Written by Brant Roth | May 17, 2018

Once you have allocated resources toward your performance improvement initiative, the next best practice in initiative implementation involves getting your clinicians to support it.

Engaging clinicians early in any initiative is crucial to success. If they decide against participating in the program, morale can suffer. Conversely, clinicians who embrace the program have testified to its worth in improving their practice, saving patient lives and enhancing morale.

We have worked with organizations that have used all the practices listed below to obtain clinician support and others that selected only a few from the list. Choose what will work best for your organization.

Clinician Engagement Best Practices

1) Select Clinician Champions

Social proof can have a significant impact on the opinions of peers. Positioning both a physician and nurse champion for this risk and safety initiative is critical to ensuring engagement of the staff. These champions are often the Medical Director or Assistant Medical Director for physicians and the Nursing Manager or Nursing Director for nurses.

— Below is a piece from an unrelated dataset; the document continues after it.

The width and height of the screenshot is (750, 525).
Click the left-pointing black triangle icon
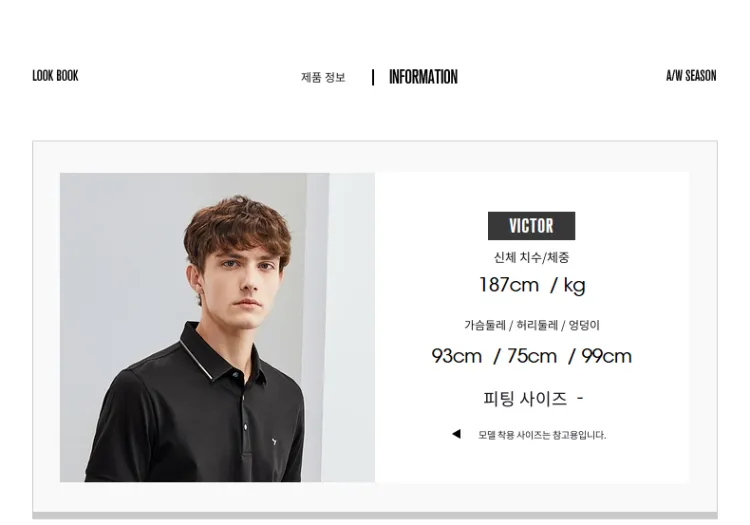(x=456, y=434)
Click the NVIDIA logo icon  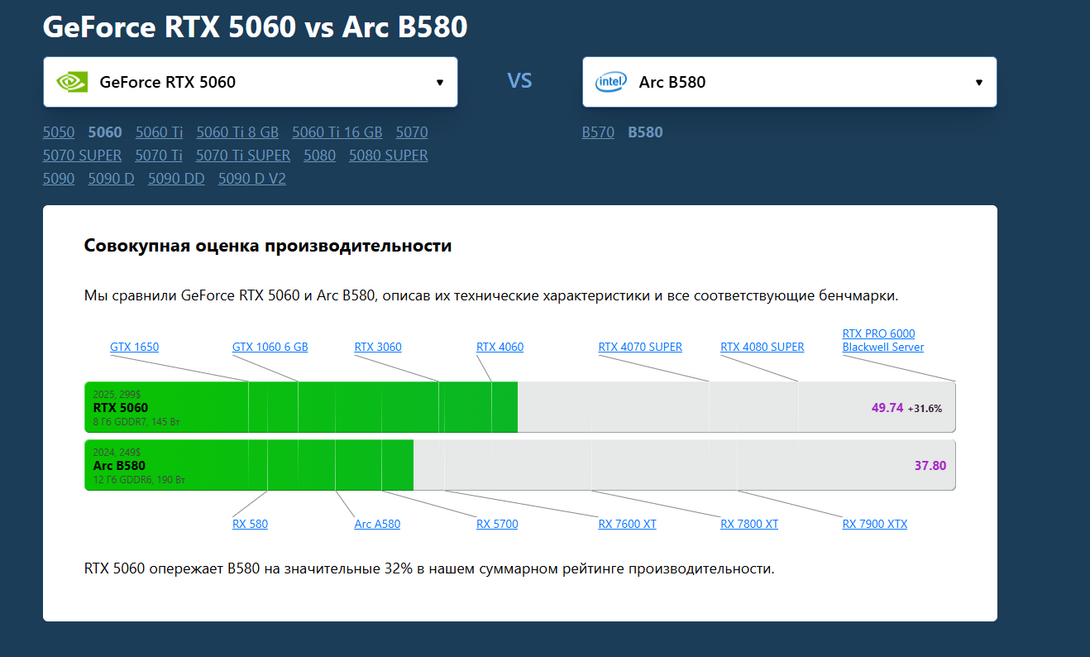(72, 82)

2) Educate and Answer Questions

Before implementing the program, explain the reasoning for the program, including what each clinician is expected to get out of it. Outline the terms of their involvement along with an estimate of the time they need to allocate toward it. Then answer their questions. Help them overcome any mental obstacles to embracing the program in this introduction. Have clinician champions available to endorse the program and its expected benefits.

3) Create an Incentive

Depending on your organization’s structure, you might develop an incentive program with the physicians’ medical malpractice carrier. Some carriers are open to providing a premium credit or discount for participation in risk and safety programs like this.

4) Mandate Participation

Some organizations have required clinician participation in order to stay insured and/or receive a year-end bonus.

Once clinicians start the program, they frequently comment on the helpfulness of the relevant, case-based courses. Clinicians are typically a competitive group; they tend to self-start and engage in the assessment program since they are benchmarked against their peers.